Improper Access Control (Authorization)
If proper authorization mechanism is not implemented in the web appliaction then we are not making sure that the users do what they can do. Attackers exploit this loophole to gain access to protected and sensitive files which they modify or delete. Rails provides filters to make sure that only administrators have access to admin files and no user of the application can modify these files. beforefilter is used to intercept all calsl to the actions in the admin contoller. Here this function acts as an interceptor and checks the user id stored in the session to check if it is really the administrator who has requested the action. If yes, the action is allowed to go thorugh. Else, it is blocked. This method is included as a part of ApplicationController, the parent class of all the controllers in our Ruby application. Also the beforefilter method is restricted as a private method so that it is not visible to the end user or elkse the attacker can modify this method also. An example beforefilter method which checks for admin login for continuing the action and if not prompts the user to log in as an admin [citation: book]

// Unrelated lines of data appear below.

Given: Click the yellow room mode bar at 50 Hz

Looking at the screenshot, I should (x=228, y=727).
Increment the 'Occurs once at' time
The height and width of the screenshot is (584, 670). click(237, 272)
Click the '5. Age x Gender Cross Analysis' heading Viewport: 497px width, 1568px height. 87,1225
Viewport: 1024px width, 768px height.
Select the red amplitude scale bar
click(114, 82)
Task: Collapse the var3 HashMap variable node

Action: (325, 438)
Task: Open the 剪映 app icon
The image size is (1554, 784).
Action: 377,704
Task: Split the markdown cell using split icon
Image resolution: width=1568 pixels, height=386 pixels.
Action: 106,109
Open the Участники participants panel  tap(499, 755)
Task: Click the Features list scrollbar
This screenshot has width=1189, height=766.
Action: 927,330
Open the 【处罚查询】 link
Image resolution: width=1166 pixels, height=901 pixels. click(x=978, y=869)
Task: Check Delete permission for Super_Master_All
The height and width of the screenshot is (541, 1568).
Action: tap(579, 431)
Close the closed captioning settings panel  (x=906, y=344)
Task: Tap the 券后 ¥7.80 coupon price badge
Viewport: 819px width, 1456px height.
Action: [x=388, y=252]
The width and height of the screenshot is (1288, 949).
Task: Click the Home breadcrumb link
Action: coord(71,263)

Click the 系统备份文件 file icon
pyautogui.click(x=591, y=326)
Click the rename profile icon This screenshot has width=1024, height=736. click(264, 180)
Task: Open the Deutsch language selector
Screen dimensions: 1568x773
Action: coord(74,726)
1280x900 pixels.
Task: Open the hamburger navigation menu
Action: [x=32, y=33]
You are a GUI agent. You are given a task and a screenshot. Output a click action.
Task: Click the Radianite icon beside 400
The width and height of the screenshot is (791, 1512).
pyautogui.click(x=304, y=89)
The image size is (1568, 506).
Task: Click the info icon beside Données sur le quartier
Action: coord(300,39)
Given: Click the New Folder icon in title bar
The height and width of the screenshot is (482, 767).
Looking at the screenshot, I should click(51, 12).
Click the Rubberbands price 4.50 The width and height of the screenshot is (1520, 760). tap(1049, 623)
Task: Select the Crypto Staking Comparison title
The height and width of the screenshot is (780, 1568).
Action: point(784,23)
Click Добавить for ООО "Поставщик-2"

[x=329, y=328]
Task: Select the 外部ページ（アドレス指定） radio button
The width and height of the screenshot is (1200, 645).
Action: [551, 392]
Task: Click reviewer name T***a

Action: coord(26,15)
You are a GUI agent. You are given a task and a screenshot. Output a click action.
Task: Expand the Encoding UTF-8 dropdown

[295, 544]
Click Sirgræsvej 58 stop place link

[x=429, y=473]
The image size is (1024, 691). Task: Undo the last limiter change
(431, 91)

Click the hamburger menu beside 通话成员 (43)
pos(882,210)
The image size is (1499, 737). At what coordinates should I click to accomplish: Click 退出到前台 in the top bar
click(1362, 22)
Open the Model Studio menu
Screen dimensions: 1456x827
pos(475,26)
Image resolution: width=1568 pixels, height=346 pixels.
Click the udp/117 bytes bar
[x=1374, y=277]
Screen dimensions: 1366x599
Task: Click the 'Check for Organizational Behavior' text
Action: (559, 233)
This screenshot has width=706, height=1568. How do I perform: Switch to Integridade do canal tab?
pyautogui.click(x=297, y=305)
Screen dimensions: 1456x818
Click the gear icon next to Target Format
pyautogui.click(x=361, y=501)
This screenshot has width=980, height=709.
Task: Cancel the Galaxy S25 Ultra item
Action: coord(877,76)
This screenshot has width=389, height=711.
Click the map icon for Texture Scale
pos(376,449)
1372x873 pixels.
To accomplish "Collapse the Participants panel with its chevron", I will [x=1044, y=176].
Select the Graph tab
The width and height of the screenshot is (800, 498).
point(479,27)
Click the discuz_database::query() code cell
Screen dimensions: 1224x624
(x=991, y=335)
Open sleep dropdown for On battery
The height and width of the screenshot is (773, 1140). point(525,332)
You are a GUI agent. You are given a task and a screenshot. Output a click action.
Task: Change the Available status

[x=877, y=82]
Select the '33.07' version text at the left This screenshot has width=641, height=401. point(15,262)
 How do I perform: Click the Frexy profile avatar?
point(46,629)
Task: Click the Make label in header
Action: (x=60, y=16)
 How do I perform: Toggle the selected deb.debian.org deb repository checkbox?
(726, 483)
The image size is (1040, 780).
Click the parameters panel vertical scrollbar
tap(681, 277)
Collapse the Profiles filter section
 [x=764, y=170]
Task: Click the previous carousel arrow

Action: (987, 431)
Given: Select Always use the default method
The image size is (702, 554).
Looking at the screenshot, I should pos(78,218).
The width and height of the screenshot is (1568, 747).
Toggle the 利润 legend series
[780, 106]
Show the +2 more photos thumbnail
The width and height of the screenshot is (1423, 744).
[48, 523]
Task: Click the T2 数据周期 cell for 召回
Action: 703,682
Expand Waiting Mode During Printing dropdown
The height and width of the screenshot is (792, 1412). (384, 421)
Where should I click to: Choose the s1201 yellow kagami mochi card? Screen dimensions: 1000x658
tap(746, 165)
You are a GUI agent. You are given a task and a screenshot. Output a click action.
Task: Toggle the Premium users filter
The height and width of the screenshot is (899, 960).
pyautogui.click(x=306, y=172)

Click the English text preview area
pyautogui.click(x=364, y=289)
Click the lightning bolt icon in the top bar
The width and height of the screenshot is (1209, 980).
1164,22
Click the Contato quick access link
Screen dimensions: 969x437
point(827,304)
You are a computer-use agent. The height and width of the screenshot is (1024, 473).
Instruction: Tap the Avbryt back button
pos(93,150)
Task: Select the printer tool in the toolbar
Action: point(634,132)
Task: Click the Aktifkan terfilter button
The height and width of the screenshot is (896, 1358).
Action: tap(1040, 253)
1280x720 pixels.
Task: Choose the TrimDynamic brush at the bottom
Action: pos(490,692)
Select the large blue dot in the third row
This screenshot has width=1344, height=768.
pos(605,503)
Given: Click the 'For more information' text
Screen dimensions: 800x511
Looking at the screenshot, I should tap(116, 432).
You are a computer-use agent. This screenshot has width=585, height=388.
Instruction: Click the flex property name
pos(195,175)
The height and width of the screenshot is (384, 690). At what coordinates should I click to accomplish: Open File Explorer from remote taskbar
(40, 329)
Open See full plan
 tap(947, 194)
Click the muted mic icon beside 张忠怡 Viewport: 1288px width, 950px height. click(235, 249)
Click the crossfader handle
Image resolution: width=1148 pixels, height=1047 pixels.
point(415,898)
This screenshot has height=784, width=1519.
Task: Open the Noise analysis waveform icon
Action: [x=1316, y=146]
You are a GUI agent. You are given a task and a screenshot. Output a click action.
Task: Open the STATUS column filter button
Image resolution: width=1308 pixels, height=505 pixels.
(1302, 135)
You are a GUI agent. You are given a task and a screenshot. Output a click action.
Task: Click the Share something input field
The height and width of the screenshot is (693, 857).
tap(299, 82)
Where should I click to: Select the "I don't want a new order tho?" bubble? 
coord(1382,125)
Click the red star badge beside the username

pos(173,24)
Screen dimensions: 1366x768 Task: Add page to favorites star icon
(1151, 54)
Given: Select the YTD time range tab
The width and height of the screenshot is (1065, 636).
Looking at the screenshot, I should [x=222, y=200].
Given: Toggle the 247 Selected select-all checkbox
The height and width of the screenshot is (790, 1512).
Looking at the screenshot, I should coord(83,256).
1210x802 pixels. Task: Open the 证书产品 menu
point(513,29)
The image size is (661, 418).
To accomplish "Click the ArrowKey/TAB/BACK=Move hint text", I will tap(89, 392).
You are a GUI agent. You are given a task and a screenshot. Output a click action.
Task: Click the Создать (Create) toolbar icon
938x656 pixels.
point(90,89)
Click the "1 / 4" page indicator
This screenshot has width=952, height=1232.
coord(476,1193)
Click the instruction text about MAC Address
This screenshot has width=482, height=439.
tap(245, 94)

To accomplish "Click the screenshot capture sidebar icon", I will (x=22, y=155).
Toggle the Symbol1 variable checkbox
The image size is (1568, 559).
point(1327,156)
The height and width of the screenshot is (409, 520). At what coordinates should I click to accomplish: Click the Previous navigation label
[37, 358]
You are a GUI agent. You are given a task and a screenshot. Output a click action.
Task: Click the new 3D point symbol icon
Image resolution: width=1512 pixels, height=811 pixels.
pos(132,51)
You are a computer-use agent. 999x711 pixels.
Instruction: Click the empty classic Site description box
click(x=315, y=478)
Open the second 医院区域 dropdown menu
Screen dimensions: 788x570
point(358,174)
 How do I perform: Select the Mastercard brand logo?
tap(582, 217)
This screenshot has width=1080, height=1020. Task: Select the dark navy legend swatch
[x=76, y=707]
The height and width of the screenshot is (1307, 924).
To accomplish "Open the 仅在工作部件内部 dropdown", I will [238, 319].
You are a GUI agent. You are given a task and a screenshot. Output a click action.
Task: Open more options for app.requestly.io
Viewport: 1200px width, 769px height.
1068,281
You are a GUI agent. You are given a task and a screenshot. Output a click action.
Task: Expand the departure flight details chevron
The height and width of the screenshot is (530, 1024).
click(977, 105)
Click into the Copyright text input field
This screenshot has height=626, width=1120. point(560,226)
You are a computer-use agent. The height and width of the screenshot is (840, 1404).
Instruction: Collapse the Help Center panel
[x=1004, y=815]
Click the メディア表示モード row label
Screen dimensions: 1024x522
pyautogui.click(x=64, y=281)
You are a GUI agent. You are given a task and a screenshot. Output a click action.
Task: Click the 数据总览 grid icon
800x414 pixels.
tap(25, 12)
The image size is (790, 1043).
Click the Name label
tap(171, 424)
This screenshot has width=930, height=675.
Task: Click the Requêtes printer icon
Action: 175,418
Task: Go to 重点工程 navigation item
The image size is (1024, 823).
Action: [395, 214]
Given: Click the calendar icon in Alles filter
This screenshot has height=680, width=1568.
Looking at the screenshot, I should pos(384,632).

class ApplicationController < ActionController::Base private def authorize unless User.find_by_id(session[:user_id]) flash[:notice]="log in as admin to proceed" redirect_to(:controller => "login", :action => "login") end end end
This method can be invoked before performing any actions in the adminisration controller by adding the line
before_filter :authorize
Execution with Unnecessary Privileges
This error falls under the category of providing Role Based Access Control[Citation:]. Therefore we need to provide proper authorization mechanisms for avoiding this error. Refer to Improper Access Control (Authorization) to see how this can be achieved.
Insecure Permission Assignment for Critical Resource
This error too is as a result of improper handling of authorization. Refer to the section Improper Access Control (Authorization) to see how this can be achieved.